また、画像にあるようにオンラインとオフラインの融合や、SNSを活用した作品開発も行っていかなければなりません。
今までは、編集者が「最近良い人いませんかね」と著者を開拓していましたが、今はTwitterやInstagramでフォロワーが多い人に本を書いてもらいます。
その人たちにはもう既にファンがいるので、本が全く売れないという可能性は非常に低いですよね。
このように、本の作り方、売り方、卸し方を変えていくのが二つ目のDXなのではないでしょうか。
まとめると、デジタルコンテンツにフォーカスをあてるというのが一つ目です。 このDXをすると、売上が一定でも利益が増えます。
二つ目が、今までオフラインでやっていたことを、なるべくオンラインにしていくことです。
この二つを徹底的にやっているのがすごく強いと思います。実際、売上が2ケタ成長、営業利益は大幅に増益といった決算が今回出ているわけです。
出版業という、昔からの古い産業でDXを行っているのは本当にすごいです。これからどうなっていくのか、個人的にすごく楽しみでもあります。
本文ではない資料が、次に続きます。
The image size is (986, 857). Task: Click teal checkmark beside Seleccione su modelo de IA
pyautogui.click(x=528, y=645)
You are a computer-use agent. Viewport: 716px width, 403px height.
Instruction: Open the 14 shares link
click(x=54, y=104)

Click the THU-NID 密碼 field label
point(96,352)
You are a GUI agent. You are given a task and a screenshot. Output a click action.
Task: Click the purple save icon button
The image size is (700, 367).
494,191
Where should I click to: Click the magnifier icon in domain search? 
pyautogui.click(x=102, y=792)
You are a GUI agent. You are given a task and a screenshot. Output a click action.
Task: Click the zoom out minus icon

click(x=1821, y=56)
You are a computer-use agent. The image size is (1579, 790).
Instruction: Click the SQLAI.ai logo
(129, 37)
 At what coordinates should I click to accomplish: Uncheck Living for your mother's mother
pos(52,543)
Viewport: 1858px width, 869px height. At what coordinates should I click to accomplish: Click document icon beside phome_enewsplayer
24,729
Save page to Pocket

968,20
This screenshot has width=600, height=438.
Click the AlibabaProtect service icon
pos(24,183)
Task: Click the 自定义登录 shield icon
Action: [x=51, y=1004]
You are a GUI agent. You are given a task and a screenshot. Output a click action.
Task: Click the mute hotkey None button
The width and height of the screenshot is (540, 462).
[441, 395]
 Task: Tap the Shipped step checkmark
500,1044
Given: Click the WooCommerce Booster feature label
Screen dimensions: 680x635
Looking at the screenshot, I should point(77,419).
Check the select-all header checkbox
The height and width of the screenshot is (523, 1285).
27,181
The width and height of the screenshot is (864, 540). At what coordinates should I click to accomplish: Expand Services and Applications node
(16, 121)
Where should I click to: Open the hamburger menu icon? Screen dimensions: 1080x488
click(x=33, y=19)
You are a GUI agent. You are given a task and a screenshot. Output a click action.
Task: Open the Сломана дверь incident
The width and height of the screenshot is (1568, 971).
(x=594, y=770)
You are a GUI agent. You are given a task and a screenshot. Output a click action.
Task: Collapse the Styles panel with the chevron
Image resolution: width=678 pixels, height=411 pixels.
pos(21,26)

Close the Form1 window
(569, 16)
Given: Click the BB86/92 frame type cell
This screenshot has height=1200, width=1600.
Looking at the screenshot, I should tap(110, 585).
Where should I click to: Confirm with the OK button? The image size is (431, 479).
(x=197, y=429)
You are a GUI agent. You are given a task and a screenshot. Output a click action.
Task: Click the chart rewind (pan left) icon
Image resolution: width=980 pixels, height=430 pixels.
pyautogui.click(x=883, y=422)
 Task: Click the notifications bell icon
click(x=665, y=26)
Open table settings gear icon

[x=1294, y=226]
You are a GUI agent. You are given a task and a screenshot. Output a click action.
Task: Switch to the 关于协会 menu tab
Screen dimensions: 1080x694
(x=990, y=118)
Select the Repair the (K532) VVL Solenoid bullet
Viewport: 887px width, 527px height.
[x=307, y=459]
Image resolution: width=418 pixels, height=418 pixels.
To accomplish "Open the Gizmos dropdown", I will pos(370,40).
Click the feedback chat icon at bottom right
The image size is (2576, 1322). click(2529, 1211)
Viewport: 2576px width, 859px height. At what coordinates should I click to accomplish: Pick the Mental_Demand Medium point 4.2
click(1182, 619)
サイバーエージェントやソニーグループから約100億円の調達をした狙いは?
続いて、映像事業の方を見ていきましょう。
こちらについては、映画の企画・制作・配給、映像配信権などの権利許諾、パッケージソフトの販売などが含まれています。
数字面を見ていくと、アニメ事業の権利許諾や、海外事業が好調です。一方、チケット販売などの事業でコロナの影響を受け、トップラインについては落ち込んでいます。
今後の戦略については、アニメ事業の強化です。アニメの制作体制の強化や、ライセンス収益の拡大、アニメ関連のゲーム売上の拡大などが挙げられています。
直近、新たなパートナーシップとして、サイバーエージェントとソニーグループから約100億円を調達したというニュースもありました。
このパートナーシップについて解説します。
サイバーエージェントに関してはゲーム、ソニーグループに関してはエンタメコンテンツの流通を一緒にやりたいという目的があるのでしょう。
映像セグメントは、元々映画館に映画を卸すというモデルでしたが、コロナでそれが厳しくなってしまいました。
コロナが終われば当然戻ってくる部分もあるとは思います。コンテンツを作って映画館に卸すだけではなく、ゲームやエンタメなど、ディストリビューション(配布・流通)の先を増やしていくというイメージの提携なのではないでしょうか。
KADOKAWAは元々コンテンツを作る力は強いので、その作ったコンテンツを、従来型の映画館だけではなく、もう少し出し先を増やしていくイメージだと思います。
Webサービスセグメントについて注目すべきポイントは?
続いて、Webサービスのセグメントについてです。
ニコニコの運営や、ニコニコ超会議をはじめ、世界最大のアニメソングイベント「アニメロサマーライブ」といったイベントの開催を行なっている事業です。
ライブ事業は、リアルイベントの中止およびオンライン化により減収とのことで、コロナの影響を受けているようです。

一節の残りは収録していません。